Sharing the results of her 2009 randomized trial, Beaver claimed that phone follow-up by an oncology nurse is a suitable option for women at low to moderate risk of recurrence, women who live far away from clinics, and women who experience mobility problems.

“Sixty-five percent of patients still had information needs 2 years after diagnosis,” Beaver observed. She hypothesized that some of these patients could be served by a specialist nurse who telephoned them at home, thus eliminating the need for unnecessary clinical examinations. A group of 374 women participated in the 2-year study, and all of them had been recently treated for breast cancer with a low to moderate risk of recurrence at outpatient clinics in two NHS hospital trusts in the northwest region of England.

Beaver acknowledged that phone follow-up can be challenging.
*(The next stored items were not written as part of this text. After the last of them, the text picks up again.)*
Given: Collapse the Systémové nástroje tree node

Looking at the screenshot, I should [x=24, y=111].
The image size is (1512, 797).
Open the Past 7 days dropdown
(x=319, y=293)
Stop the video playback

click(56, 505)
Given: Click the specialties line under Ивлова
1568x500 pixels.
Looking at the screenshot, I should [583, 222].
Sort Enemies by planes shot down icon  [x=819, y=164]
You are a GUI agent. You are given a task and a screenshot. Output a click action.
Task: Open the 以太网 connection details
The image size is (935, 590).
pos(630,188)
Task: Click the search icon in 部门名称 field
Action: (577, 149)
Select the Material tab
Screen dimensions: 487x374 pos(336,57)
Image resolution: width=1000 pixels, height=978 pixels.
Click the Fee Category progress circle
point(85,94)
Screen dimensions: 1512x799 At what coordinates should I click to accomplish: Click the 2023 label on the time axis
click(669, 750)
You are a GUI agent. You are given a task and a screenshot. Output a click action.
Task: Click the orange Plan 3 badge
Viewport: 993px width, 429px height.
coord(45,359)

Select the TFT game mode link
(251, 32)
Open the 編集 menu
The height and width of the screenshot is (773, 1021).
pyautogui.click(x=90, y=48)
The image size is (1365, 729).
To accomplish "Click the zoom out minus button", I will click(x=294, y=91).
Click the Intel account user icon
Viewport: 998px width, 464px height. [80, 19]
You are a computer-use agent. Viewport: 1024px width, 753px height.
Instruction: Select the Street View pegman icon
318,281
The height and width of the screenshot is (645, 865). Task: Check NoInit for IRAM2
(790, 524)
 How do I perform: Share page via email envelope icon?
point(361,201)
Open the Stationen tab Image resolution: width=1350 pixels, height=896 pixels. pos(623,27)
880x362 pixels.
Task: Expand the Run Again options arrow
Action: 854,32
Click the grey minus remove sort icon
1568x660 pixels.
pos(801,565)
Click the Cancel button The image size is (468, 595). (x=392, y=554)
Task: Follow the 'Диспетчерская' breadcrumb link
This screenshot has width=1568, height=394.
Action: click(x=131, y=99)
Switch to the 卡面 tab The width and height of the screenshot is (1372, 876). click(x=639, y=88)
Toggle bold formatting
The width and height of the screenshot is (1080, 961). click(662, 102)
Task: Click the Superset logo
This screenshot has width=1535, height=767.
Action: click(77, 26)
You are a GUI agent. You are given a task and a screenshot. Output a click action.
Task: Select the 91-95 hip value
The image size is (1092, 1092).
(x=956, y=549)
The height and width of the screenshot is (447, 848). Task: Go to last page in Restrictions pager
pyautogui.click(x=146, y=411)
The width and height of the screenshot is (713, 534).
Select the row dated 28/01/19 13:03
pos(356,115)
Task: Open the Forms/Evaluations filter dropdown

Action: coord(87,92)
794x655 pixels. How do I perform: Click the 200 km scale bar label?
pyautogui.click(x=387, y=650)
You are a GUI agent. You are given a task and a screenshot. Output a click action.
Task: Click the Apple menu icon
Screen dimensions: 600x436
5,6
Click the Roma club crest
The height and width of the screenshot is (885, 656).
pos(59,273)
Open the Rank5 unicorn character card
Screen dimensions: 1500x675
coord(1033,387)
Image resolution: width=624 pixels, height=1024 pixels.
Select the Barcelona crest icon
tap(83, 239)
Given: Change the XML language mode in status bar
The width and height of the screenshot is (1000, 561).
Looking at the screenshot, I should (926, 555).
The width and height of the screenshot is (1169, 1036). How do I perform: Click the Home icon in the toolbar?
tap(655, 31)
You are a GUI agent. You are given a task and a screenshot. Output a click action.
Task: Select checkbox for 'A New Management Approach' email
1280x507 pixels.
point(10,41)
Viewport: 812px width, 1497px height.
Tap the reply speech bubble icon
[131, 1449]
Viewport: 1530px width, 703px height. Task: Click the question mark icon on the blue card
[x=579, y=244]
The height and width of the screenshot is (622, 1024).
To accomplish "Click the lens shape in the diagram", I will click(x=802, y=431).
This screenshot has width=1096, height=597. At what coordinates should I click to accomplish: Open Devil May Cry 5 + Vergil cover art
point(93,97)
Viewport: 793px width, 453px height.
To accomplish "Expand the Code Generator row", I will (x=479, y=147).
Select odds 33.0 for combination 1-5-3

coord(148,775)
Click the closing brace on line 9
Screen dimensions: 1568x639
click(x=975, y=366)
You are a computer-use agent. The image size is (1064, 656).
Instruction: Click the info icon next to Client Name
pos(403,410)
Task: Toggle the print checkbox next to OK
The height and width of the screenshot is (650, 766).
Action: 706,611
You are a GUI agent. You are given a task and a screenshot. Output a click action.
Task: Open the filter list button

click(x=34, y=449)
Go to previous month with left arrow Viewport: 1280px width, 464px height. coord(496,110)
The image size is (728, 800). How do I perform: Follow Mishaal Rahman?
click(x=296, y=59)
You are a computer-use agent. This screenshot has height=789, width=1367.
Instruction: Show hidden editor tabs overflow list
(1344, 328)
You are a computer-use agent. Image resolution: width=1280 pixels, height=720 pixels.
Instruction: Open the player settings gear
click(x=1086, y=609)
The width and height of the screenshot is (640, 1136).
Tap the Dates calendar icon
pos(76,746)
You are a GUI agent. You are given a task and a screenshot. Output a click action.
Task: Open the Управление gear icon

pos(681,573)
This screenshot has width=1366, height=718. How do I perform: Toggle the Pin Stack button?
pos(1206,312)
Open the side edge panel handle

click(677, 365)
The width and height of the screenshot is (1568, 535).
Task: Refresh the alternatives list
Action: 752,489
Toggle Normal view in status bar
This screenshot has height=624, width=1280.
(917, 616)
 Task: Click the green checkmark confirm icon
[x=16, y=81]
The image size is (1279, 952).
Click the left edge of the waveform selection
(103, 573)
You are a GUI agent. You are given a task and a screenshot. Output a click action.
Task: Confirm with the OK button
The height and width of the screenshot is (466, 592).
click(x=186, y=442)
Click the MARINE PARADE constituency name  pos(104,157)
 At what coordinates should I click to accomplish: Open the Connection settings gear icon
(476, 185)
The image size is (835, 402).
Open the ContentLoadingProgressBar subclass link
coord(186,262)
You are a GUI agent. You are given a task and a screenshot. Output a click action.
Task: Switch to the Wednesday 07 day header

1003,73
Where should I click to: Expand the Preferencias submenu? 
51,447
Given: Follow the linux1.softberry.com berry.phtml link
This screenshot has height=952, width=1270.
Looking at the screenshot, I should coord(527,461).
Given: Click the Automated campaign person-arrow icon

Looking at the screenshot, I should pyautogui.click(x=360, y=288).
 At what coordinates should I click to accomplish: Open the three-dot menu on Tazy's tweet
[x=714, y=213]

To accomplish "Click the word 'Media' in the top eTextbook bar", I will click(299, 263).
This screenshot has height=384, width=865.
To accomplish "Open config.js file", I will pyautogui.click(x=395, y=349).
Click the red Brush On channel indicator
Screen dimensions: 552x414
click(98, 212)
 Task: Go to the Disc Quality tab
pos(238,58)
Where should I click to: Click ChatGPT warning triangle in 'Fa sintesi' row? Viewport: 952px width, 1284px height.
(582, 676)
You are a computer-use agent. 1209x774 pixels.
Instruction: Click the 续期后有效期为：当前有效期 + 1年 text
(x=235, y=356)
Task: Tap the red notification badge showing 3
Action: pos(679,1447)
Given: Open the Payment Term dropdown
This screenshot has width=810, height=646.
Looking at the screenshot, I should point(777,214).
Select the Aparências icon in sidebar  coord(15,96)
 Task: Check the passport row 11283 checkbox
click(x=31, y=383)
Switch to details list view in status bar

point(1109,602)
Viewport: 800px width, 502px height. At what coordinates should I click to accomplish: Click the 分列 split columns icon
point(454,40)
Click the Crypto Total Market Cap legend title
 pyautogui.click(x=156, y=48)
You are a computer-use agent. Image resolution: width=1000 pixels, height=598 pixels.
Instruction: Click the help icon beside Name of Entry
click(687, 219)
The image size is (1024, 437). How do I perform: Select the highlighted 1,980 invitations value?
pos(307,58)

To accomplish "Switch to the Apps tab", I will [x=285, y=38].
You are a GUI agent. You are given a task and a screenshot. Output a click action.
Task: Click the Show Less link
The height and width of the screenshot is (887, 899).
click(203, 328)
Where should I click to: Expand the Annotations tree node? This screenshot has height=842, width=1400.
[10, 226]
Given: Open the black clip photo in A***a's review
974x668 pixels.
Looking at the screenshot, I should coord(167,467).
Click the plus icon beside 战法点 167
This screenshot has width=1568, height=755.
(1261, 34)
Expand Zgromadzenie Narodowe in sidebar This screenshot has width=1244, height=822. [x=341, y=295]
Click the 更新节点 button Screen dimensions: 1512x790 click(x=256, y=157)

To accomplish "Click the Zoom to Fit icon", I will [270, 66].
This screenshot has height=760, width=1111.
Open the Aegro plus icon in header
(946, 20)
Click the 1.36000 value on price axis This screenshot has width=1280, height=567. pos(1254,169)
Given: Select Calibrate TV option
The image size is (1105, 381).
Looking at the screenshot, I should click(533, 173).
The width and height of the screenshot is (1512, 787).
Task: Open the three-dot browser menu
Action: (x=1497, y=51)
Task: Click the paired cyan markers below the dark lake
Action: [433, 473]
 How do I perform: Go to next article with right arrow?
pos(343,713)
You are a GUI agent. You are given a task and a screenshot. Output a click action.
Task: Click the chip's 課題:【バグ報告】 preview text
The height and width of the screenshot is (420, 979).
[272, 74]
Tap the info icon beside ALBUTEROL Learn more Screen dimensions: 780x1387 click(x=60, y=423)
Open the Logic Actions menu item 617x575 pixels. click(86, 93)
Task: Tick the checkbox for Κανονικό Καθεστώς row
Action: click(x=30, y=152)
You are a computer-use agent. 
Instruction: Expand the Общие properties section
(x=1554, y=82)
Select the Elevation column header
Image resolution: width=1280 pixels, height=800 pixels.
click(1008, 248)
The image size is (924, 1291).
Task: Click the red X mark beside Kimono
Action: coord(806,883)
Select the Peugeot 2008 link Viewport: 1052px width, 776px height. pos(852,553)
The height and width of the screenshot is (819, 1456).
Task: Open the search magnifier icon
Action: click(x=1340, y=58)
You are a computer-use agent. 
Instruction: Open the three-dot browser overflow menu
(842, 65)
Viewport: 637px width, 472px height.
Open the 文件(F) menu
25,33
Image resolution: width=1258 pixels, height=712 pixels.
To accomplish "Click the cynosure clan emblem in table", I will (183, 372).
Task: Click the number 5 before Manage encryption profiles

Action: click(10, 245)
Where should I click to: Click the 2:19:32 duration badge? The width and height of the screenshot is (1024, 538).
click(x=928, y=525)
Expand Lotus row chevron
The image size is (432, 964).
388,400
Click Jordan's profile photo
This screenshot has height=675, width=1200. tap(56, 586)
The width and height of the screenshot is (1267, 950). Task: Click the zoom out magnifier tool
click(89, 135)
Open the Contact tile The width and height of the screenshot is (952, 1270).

The mean average time for a telephone consultation is about 6 minutes, which perhaps limits what can be accomplished in this time. But women participating in the phone consultations run by the study were satisfied with the care they received via telephone. They were no more anxious for not having clinic examinations and face-to-face consultations; they even reported higher levels of satisfaction than the group who did in fact receive follow-ups in a hospital clinic. The phone group did not receive any more clinical investigations than the clinic group.

According to Beaver, this research could result in significant savings for health care systems without compromising patient care. “Evidence is not enough to change practice,” Beaver acknowledged, but the evidence in this case points to the telephone as a cost-saving alternative to face-to-face follow-up consultations.